50. Robotics with PiBot. V - Decision Making based on Ultrasound

This is hopefully the first in a series of coding exploits where I get to make the PiBot do what I want it to do!

I was so excited that the PiBot actually started doing what I wanted, that I just had to make a video and publish it.  I will replace this one with a better one when I get an improved version.

Here's how the distance sensor works:
In the above picture, you can see the Elec-Freaks HC-SR04 Ultrasonic Ranging module at the font of the PiBot.  There are two cylindrical eye-like components, the one on the left being the transmitter and the one on the right is the receiver.  Think of these as being a speaker and a microphone respectively.  The transmitter emits sound in a conical shape, ±30 wide:
The specification of the HC-SR04 claims that distances can be measured with an accuracy of up to 3mm from 2cm to 300cm.

There are 4 pins, VccTrigEcho and Gnd.  The timing chart below shows that when a 10µs, 5V pulse is sent to the Trig pin, this initiates a trail of 8 pulses (generated by the piezoelectric crystal, the shiny oblong component between the two 'eyes') allowing the transmitter to emit this signal in a burst of sound pulses.  The pulses are emitted with a frequency of 40kHz, making the duration of each 'high', 400µs.  This frequency is classed as ultrasound as the human ear can only hear frequencies between 20Hz and 20kHz (my personal upper limit is more like 10kHz).  See HERE for a rough test. This train of pulses causes the Echo pin to go from low to high.
+ + + + +
▶ EXERCISE TASK A:
Report each line of the rows below that contains the string "Open", copying every such line in full. Case counts when matching.
+ + + + +
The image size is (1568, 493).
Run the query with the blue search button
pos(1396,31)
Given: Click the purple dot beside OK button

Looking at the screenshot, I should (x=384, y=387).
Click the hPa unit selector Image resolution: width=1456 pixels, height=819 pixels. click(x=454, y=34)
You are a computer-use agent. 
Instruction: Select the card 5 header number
+ + + + +
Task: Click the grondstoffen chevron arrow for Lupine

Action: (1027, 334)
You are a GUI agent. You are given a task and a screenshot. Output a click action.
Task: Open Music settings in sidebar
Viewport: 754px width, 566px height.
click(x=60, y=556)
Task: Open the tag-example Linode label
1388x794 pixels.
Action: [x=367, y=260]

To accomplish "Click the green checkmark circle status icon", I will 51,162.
+ + + + +
▶ EXERCISE TASK B:
In the PiBot ultrasound text, at what frequency are the pulses emitted?

▶ REPLY A:
Task: Open Music settings in sidebar
Task: Open the tag-example Linode label

▶ REPLY B:
40kHz